Abstract 1486: Preconditioning with S-nitrosoglutathione (GSNO) Results in S-nitrosylation and Altered Activity of the Sarcoplasmic Reticulum Ca2+-ATPase (SERCA) and the Mitochondrial F1-ATPase
Recent studies suggest that protein S-nitrosylation might play an important role in nitric oxide (NO)-related redox signaling to protect against oxidative stress.
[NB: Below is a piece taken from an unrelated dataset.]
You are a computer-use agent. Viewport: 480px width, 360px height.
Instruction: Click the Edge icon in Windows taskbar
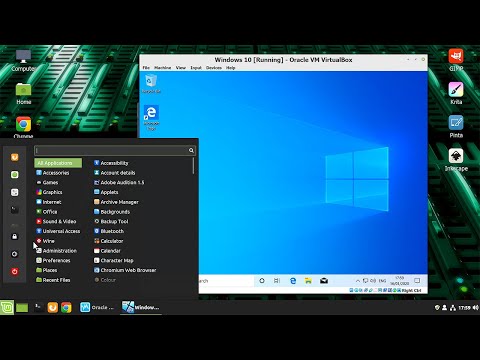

In this study, we found that S-nitrosoglutathione (GSNO), a biological S-nitrosothiol, elicited a cardioprotective effect similar to ischemic preconditioning (IPC). Hearts from C57BL/6J mice were perfused in the Langendorff mode. Hearts were subjected to:
GSNO preconditioning (GSNO-PC),
followed by 20 min of no-flow ischemia and reperfusion. Comparable to the effect of IPC, GSNO-PC significantly improved post-ischemic recovery of left ventricular developed pressure (LVDP) (54.8 ± 7.9% in GSNO-PC, 62.1 ± 6.7% in IPC, vs 36.8 ± 4.8% in control) and reduced infarct size (8.2 ± 2.4% of total area in GSNO-PC, 6.4 ± 1.1% in IPC, vs 28.2 ± 5.6% in control). GSNO-PC and IPC both significantly increased the S-nitrosothiol (SNO) contents in heart membrane fractions (9.2 ± 0.5 in GSNO-PC, 9.9 ± 0.4 in IPC, vs 3.4 ± 0.6 pmol SNO/mg protein in control). Using a combination of biotin switch method, streptavidin chromatography, and mass spectrometry proteomic analysis, we identified several candidate S-nitrosylated proteins in GSNO-PC hearts, including the L-type Ca2+ channel α1 subunit, the cardiac sarcoplasmic reticulum (SR) Ca2+-ATPase (SERCA), the α1 and β subunits of the mitochondrial F1-ATPase, cardiac muscle α myosin heavy chain, and myosin light chain 1. We examined the functional effect of S-nitrosylation on the activity of SERCA and the F1-ATPase by measuring the effects of GSNO treatment and subsequent S-nitrosylation on Ca2+ uptake into SR and oligomycin sensitive F1-ATPase activity. GSNO (0–1 mM) dose-dependently increased SERCA activity in isolated SR and decreased the mitochondrial F1-ATPase activity in the mitochondrial fraction, respectively. Because the F1-ATPase has been shown to run in reverse and consume ATP during ischemia, a decrease in activity of the F1-ATPase during ischemia would reduce ischemic ATP breakdown and promote cardioprotection. Thus, GSNO can elicit a cardioprotective role by S-nitrosylation and alterations in the activity of proteins such as SERCA2a and the mitochondrial F1-ATPase.